Why is it that, almost unilaterally, the highest voted questions and my favorite questions are entirely subjective questions aimed at discussions? To a T, the questions that got me interested in stack overflow and the ones that I find myself carefully reading for solid chunks of time are purely subjective and entirely discussion.
When I first came to this site, it was because I found a whole bunch of developers pooling together opinions on these really interesting questions. This site was better than any others I knew because the general prevailing opinions were immediately apparent through the well-worded highly-voted answers, with gems of insight spread throughout the discussion and brought to the first few pages by other intelligent programming people.
Honestly, if I wanted to know how to access API X in language L$, I would go find a reference book or online source; it's what I did before stack overflow and it didn't work half bad.
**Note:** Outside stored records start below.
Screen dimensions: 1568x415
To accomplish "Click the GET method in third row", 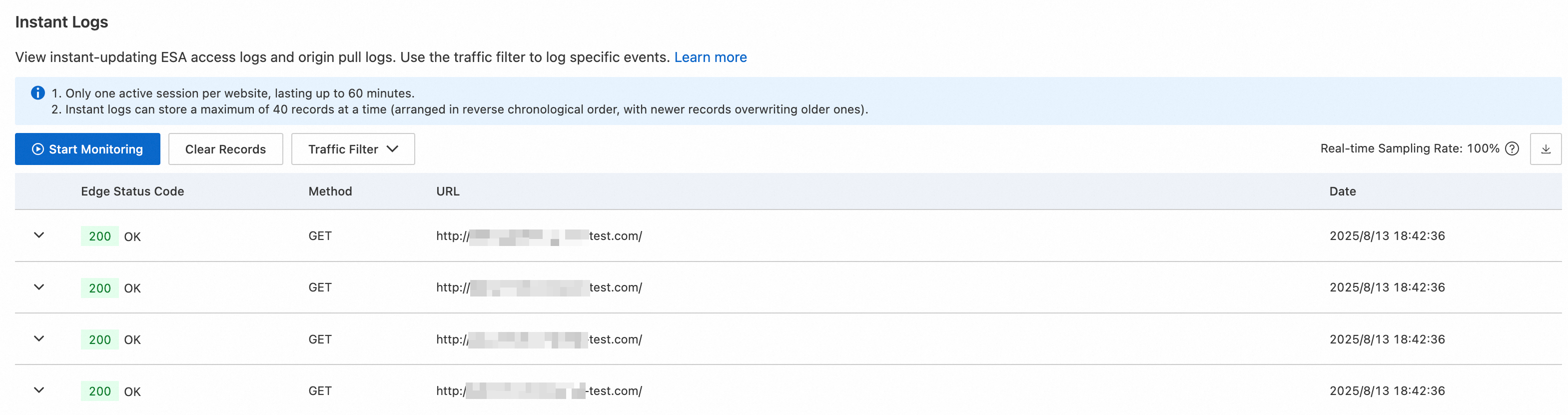I will [320, 340].
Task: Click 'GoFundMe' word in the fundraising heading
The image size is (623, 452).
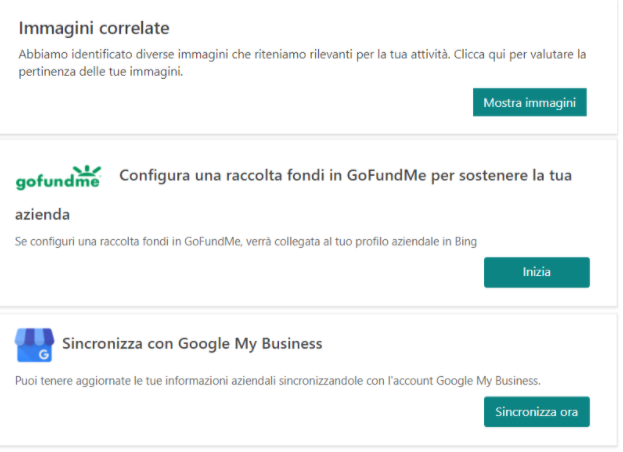Action: (x=386, y=175)
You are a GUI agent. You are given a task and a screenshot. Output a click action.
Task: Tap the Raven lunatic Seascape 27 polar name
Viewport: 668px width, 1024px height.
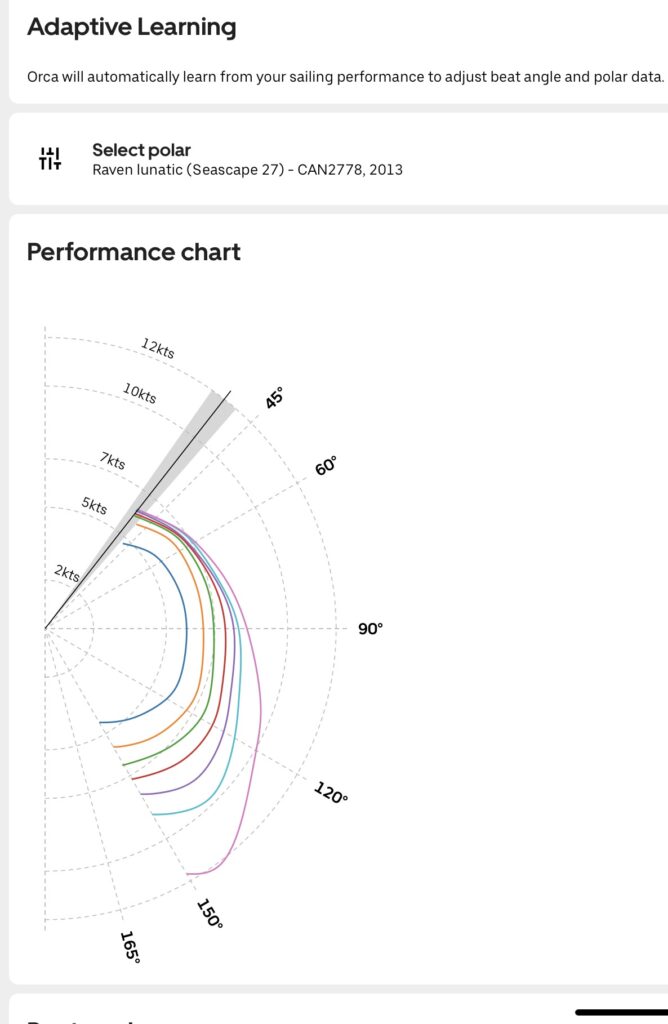(247, 170)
I see exactly two reasons why one would visit stack overflow:
1. Someone has a question that is 'strange' for some reason. Either it doesn't fit with any standard kind of documentation or the real problem is not figuring out the solution, it is figuring out how to word the question. These questions are tough, and stack overflow is great for this. There are pages of these questions, rated around +3 to +10 by the 10 people whose lives were saved by this helpful answer existing on this helpful site.
2. Someone has a question that is so fascinating and controversial it can't be answered by one person. Previously if someone wanted to know what was the best text editor in the world, there was no way to figure it out. If your question was a popular enough one you might be able to google it or discuss it in a forum, but you never would know if you weren't missing whole segments of the discussion because you picked up on the vocal authors X and Y. I sincerely doubt I ever would have gotten into stack overflow if not for the "favorite cartoon" question: one that is now closed and if it were to be asked now would be shut down within 5 minutes for being subjective and open to discussion.
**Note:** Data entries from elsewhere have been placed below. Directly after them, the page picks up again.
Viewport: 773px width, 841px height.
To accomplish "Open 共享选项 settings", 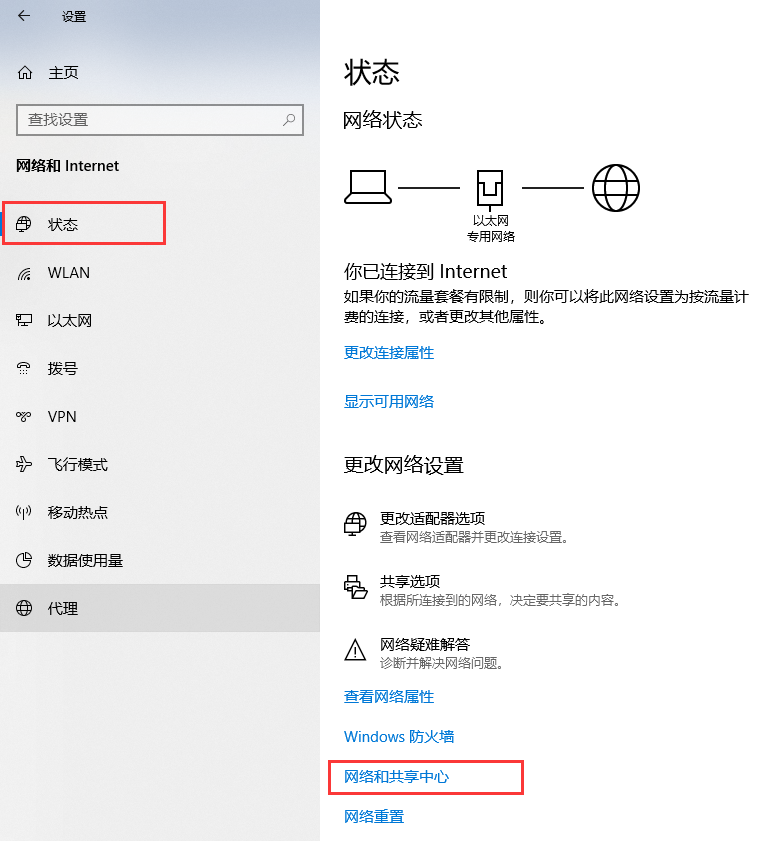I will click(410, 581).
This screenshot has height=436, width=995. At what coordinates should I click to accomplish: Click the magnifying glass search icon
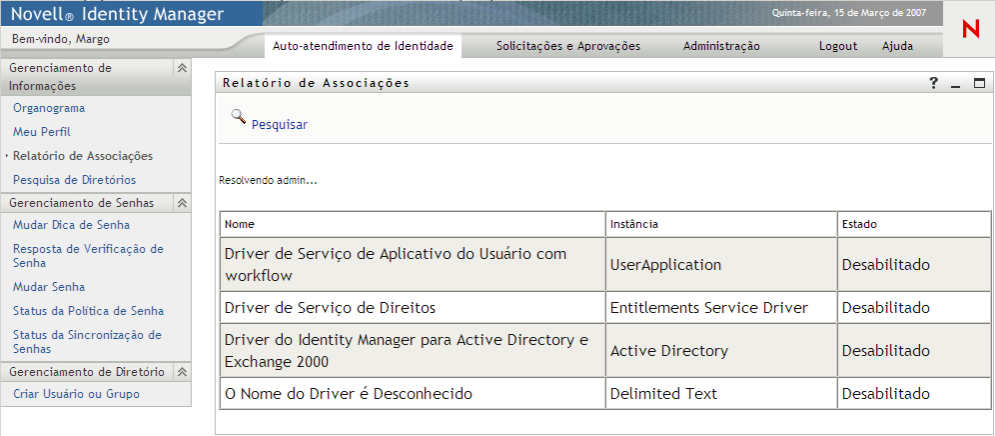(238, 116)
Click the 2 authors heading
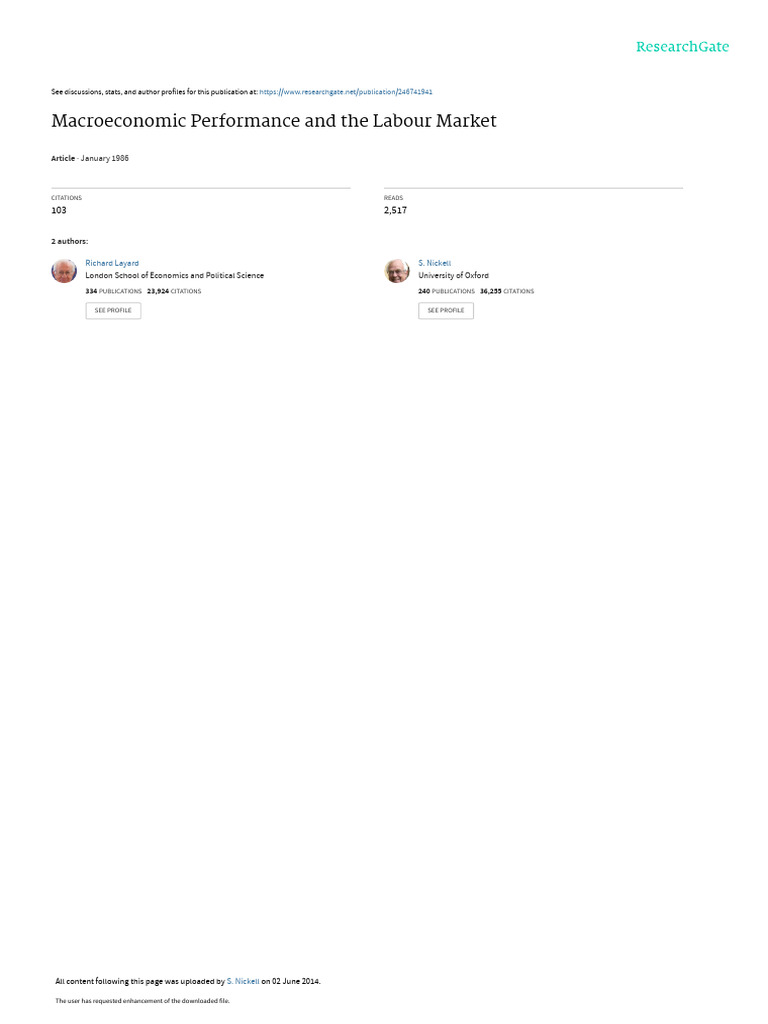 70,242
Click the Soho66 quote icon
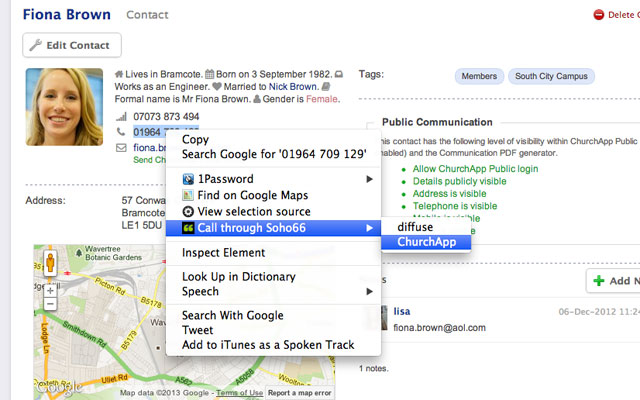Viewport: 640px width, 400px height. click(x=187, y=228)
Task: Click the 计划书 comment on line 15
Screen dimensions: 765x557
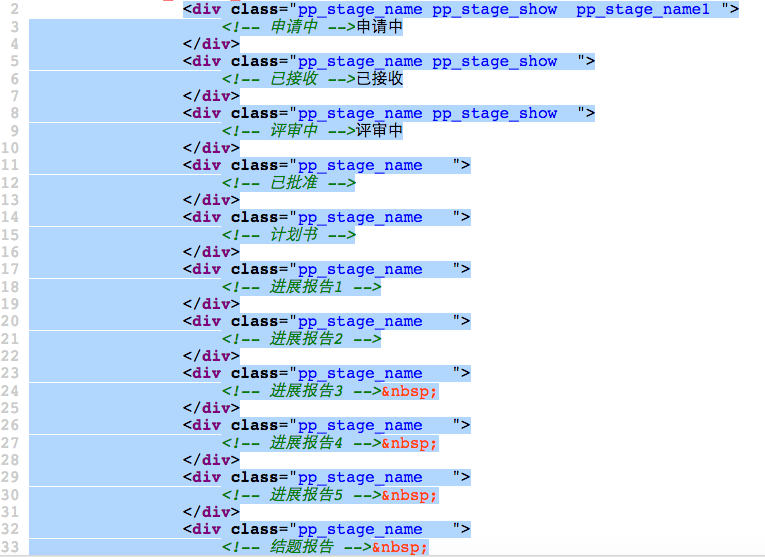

Stack overflow's biggest strength in my opinion is that it has the pulse of a hundred thousand interested parties flowing through it. I personally would rather channel that into a better understanding of the enigmatic and important questions with no good answers than merely into a better understanding of why my code doesn't work. Just because a question cannot possibly have a canonical answer doesn't mean it can't hold value, and I would argue that stack overflow's unique system and user base means that it is the single best place in the world for those questions. Do you agree? Discuss!
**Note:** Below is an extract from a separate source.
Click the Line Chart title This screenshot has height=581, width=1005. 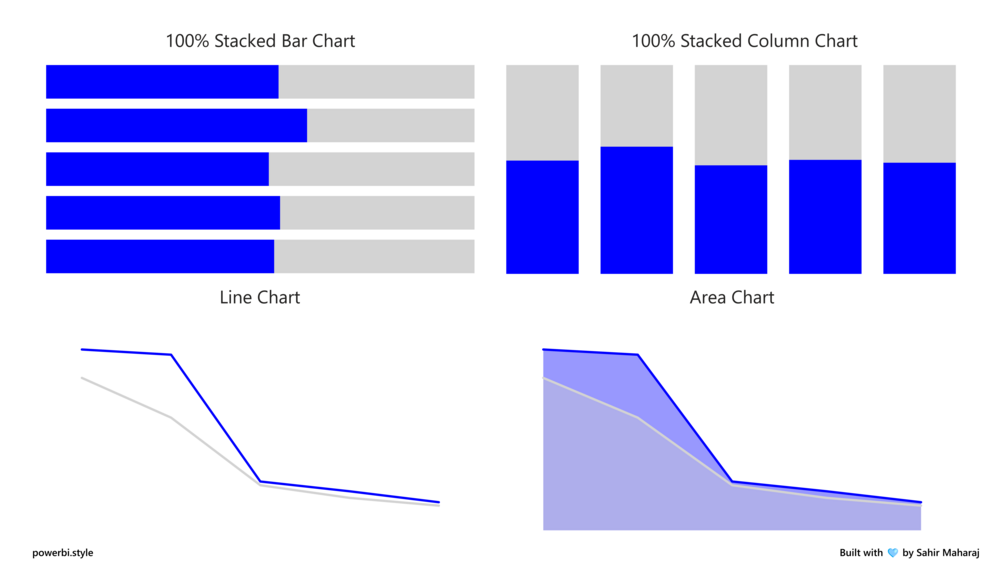260,298
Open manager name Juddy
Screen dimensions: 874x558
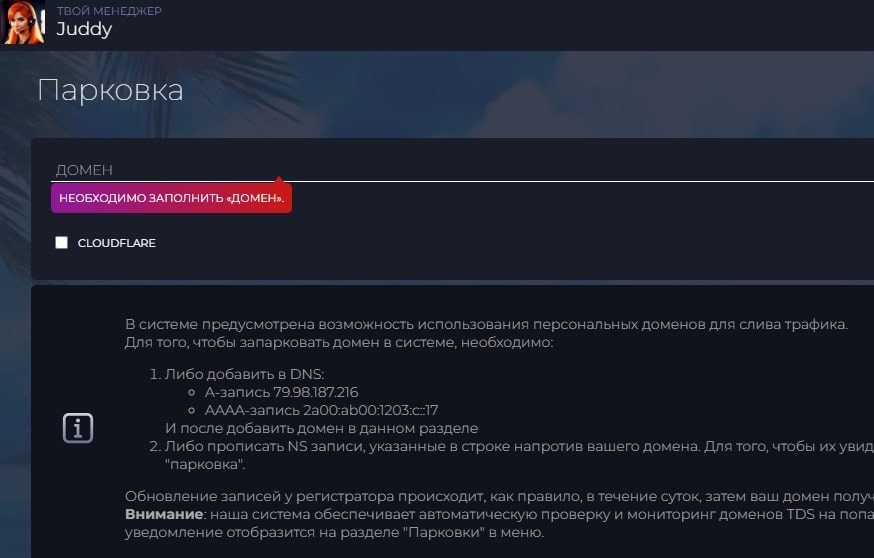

EDIT: I suppose when I said "discussions" I didn't really mean the kind that go "Hey, I thought of something." "But did you think of this other point?" "Oh no, I didn't! Good thinking." which definitely do belong elsewhere. When I said discussions I think I meant a collection of opinions. On stack overflow these collections of opinions can be vetted and widely held views can be curried to the top. This is what I feel makes stack overflow "subjectivity" work so well.